▶ SHORT EXERCISE: Copy out every line of the items below in full, and shift each answer's coordinates by adding 65 to every number in them. Leave the pictures out of your answer.

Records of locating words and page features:
========
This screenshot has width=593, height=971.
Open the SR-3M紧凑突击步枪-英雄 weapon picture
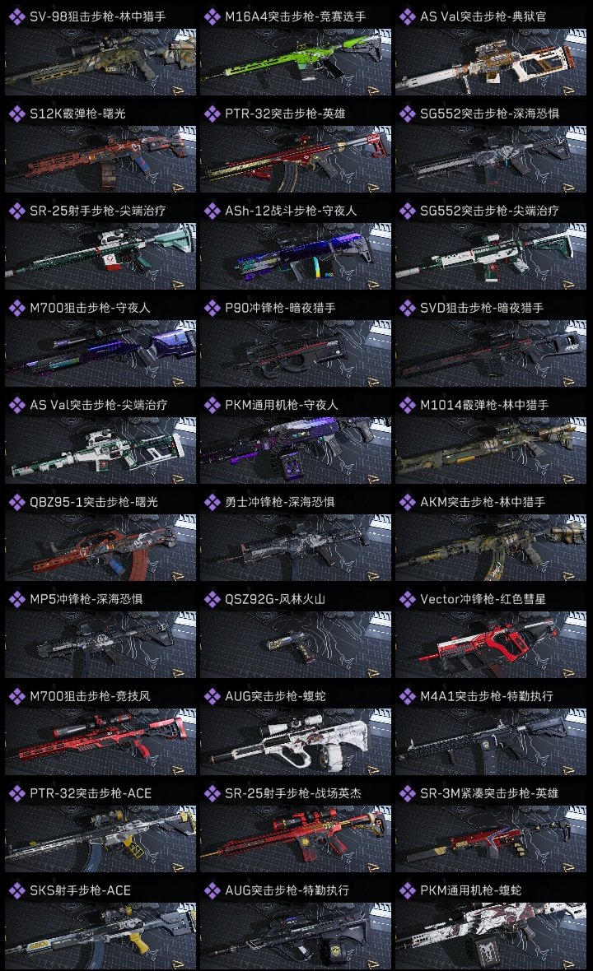tap(491, 839)
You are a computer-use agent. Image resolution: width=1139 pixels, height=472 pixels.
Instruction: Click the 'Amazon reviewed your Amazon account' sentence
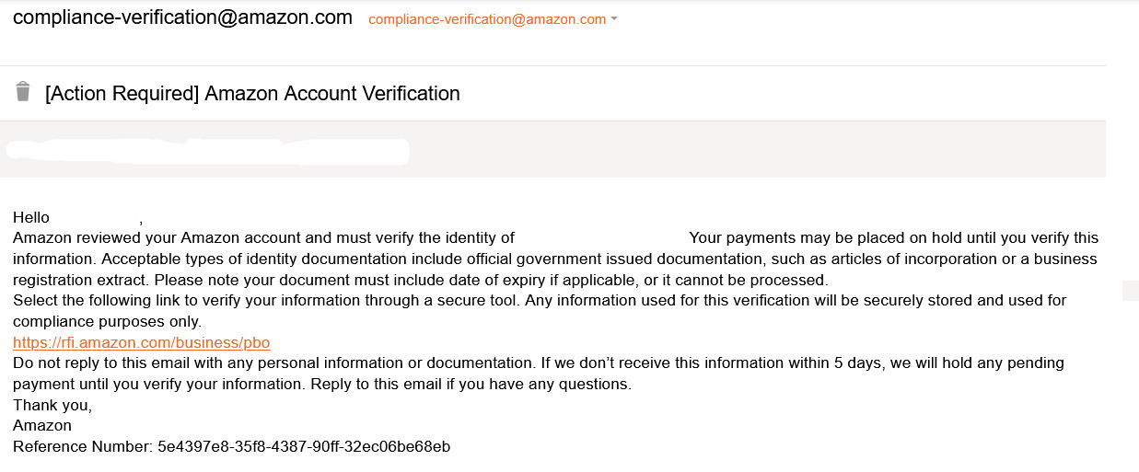point(263,238)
========
▶ EXERCISE ANSWER:
This screenshot has width=593, height=971.
Open the SR-3M紧凑突击步枪-英雄 weapon picture
tap(556, 904)
You are a computer-use agent. Image resolution: width=1139 pixels, height=472 pixels.
Instruction: Click the 'Amazon reviewed your Amazon account' sentence
point(328,303)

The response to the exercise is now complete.